Posts tagged ‘vegetable oils’

COOKING IN A VARIETY OF OILS!!

Sticking to the old ideology of completely cutting out on oils for reducing weight or in conditions of heart, are all passé. Researches have come up with conclusive results on how oils are as important a component of good health as any other nutrient. The mantra today by the experts is ‘BLENDING OILS’ rather than ‘ÉXCLUSIVE OILS’, for maximum health benefits.

Blending oil means cooking your entire day’s meal in a variety of oils, balancing them in a way, which would complement the requirements of your body and the meal being prepared. For instance not every dish can be prepared in mustard oil given to it’s pungent flavour, at the same time it has a very good balance of MUFA(monounsaturated fatty acid) and PUFA (polyunsaturated fatty acid; n-6 and n-3).

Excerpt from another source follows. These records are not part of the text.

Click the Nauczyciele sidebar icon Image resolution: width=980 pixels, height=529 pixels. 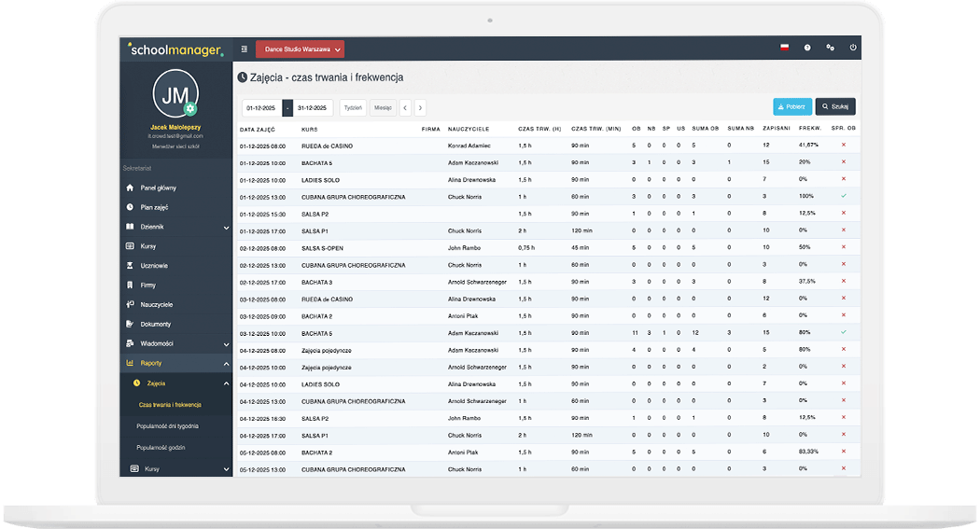(130, 304)
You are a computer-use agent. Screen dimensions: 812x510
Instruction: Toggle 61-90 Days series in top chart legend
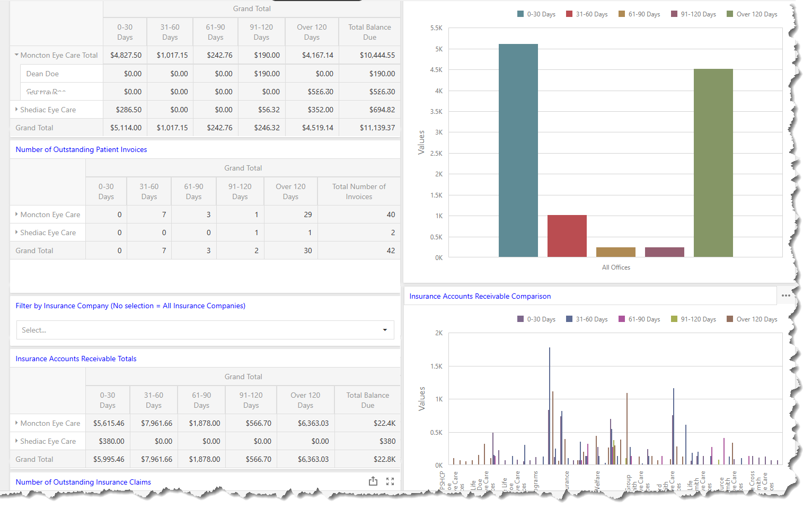click(644, 14)
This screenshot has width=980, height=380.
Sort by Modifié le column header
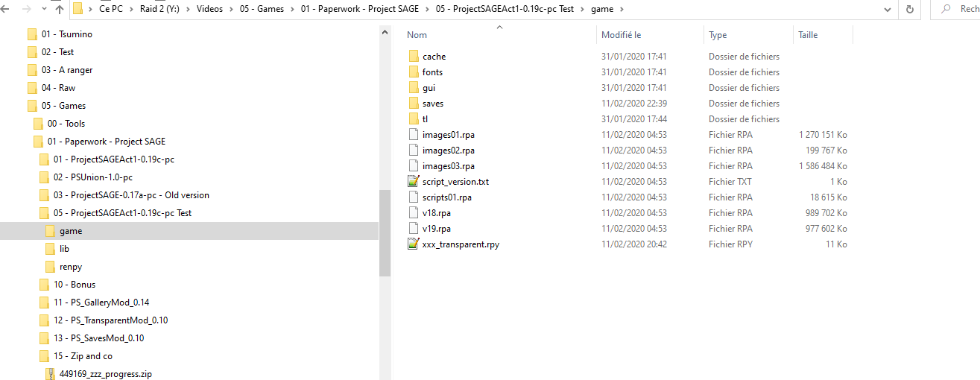pos(621,35)
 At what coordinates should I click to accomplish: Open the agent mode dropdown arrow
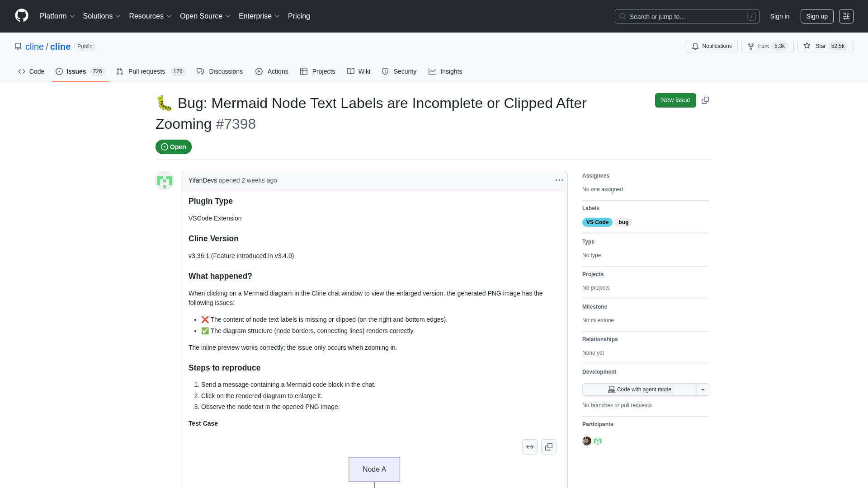click(x=703, y=389)
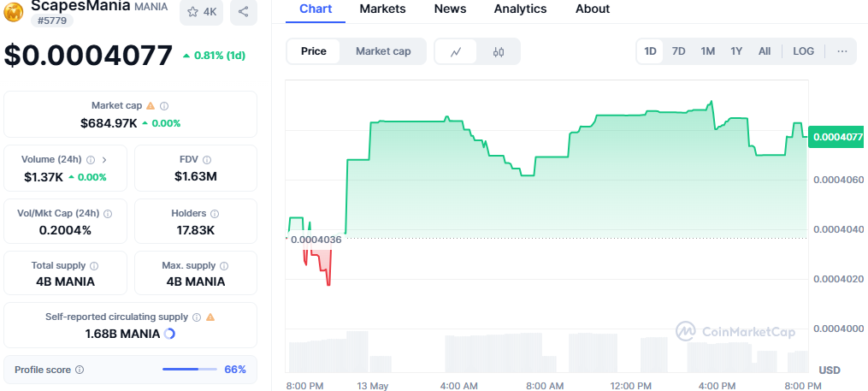Click the share icon button
Screen dimensions: 868x391
coord(244,12)
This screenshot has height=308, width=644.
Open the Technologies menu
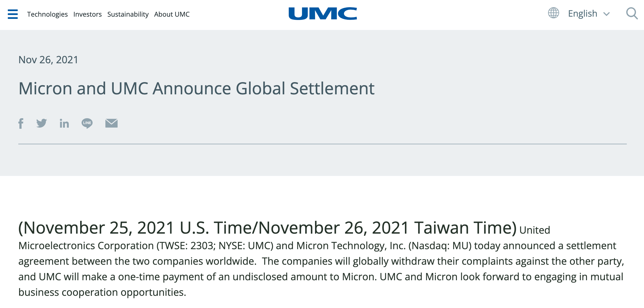pos(47,14)
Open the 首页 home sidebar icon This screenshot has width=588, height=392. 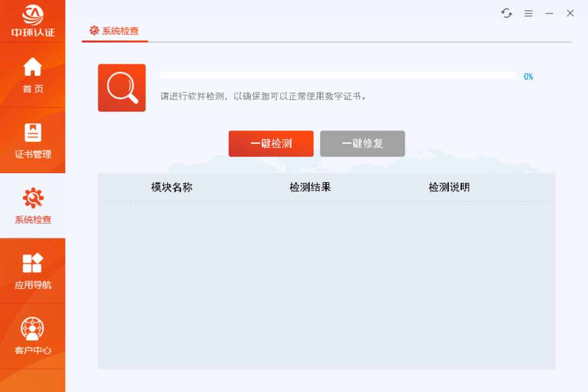click(33, 72)

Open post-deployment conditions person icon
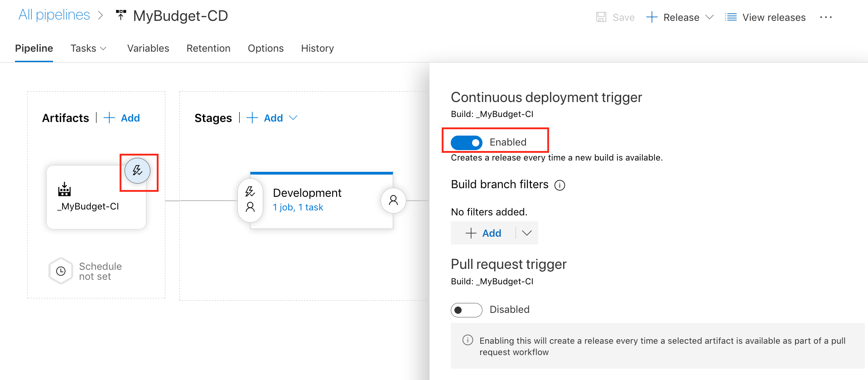pyautogui.click(x=393, y=200)
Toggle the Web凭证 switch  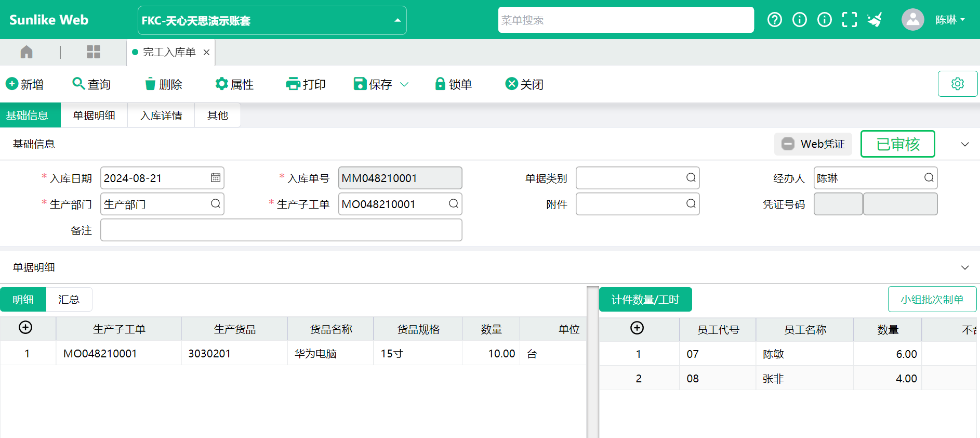788,144

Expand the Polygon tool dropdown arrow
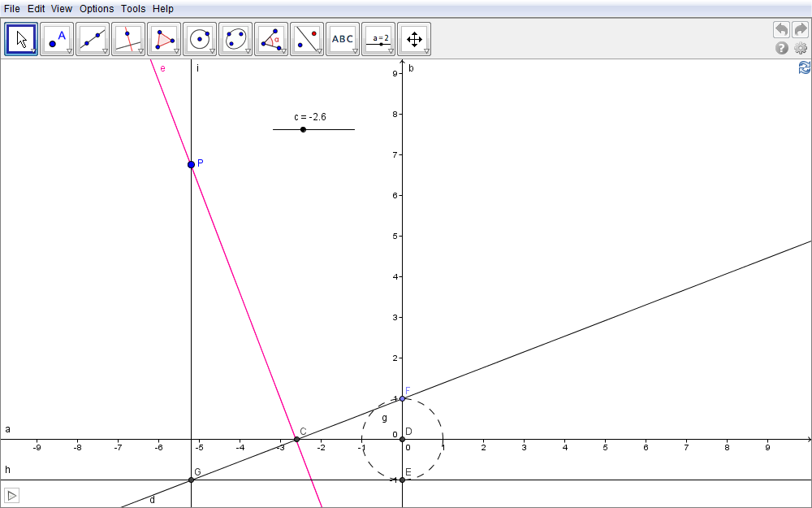(177, 51)
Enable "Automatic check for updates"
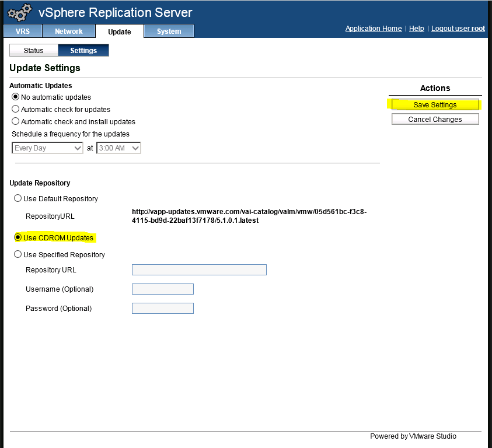The height and width of the screenshot is (448, 492). coord(16,109)
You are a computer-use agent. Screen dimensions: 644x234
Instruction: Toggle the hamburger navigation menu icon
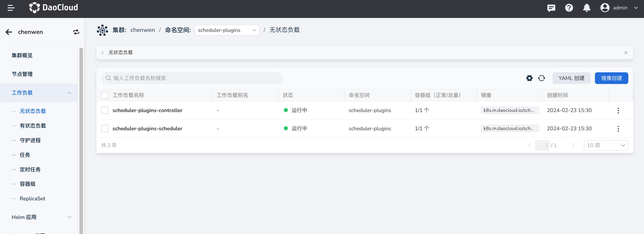click(x=11, y=8)
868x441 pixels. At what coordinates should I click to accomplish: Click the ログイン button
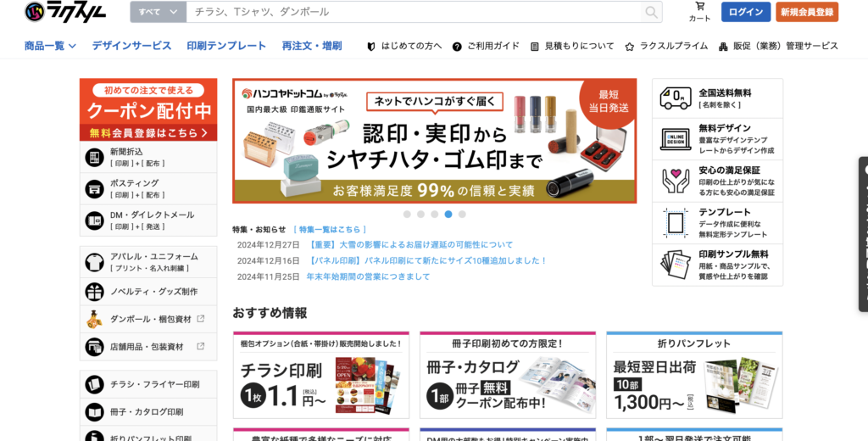click(x=746, y=12)
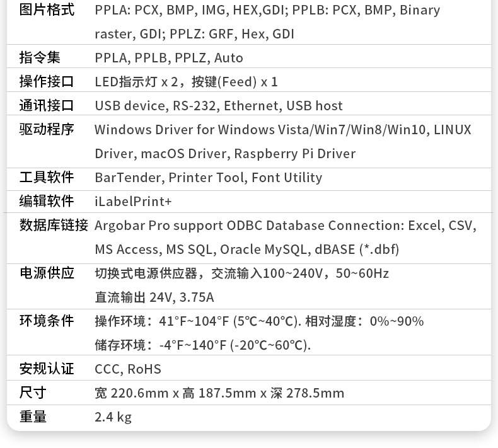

Oil blends help attain the healthy n-6 and n-3 ratio, PUFA, MUFA requirements by the body which significantly affect lowering of LDL (bad cholesterol) , triglycerides and subsequent increase in HDL(good cholesterol).

Some oils are high in n6 and others in n3. So it’s a good idea to blend oils to get optimum health benefits. Some of the ratios worked out for oil use are:

Groundnut: Soyabean :: 2:1

Mustard: Sesame ::3:1

Sunflower: Groundnut ::1:1

Sesame: Soyabean ::2:1

Dietary sources of MUFAs include olive, canola oils, avocados, peanuts, nuts and seeds. One of the main forms of PUFAs is fish oil, which have been shown to deliver considerable benefits for cardiovascular health and cognitive function. N-6 is also essential for human health, found in grains, most plant-based oils, poultry, and eggs. So, what you need to do is simply follow the guide below… mix and match the oils as per your requirements, rather than stick to the regular ones.

MUSTARD OIL

  • Good balance of MUFA and PUFA but has a pungent flavour also.
  • Goes well with fish.

CANOLA OIL

  • A favorite of nutritionist claims to have the ability to lower the risk of heart disease.
  • Very low in saturated fat and a good source of n-3 and MUFA.
  • Has the best fatty acid composition (good fat vs. bad fat) when compared to other oils

RICE BRAN OIL

  • Rich in antioxidants besides n-3 , can be combined with safflower oil and used.
  • Overall a proportionate oil with a good balance of PUFA(n-3 and n-6) and MUFA.
  • Not easily available in India though.

OLIVE OIL

  • Olive oil’s distinct flavor, combined with its portfolio of heart-healthy ingredients, makes it one of today’s most popular oils.
  • Rich in MUFA and contains anti-oxidants and polyphenols that are good for the heart.
  • Olive oil has a rich olive flavor that can complement a variety of cold and warm sauces, marinades and salad dressings.

SOYABEAN OIL

  • High in n-3 fatty acid.
  • Great source of Vit-E.
  • Used for frying and sautéing
  • Works best with Indian dishes that already include flavour spices as the oil in itself is quite bland.

SUNFLOWER OIL

  • Low in sat fat and has a good dose of Vit-E.
  • Has a very high PUFA content, can be atherogenic(potential cause of atherosclerosis) .
  • Works best when blended with n-3 rich oils (like groundnut) for a healthy mix.

To conclude, a combination of oils is for a balanced and varied diet. Whatever said and done oils still are high in fat and calories. To that end, mix it up based on taste and the dish that you’re cooking. Remember: A little goes a long way, so use only what you need. Lets start with reading the nutrition facts (label) of the oil you are consuming!!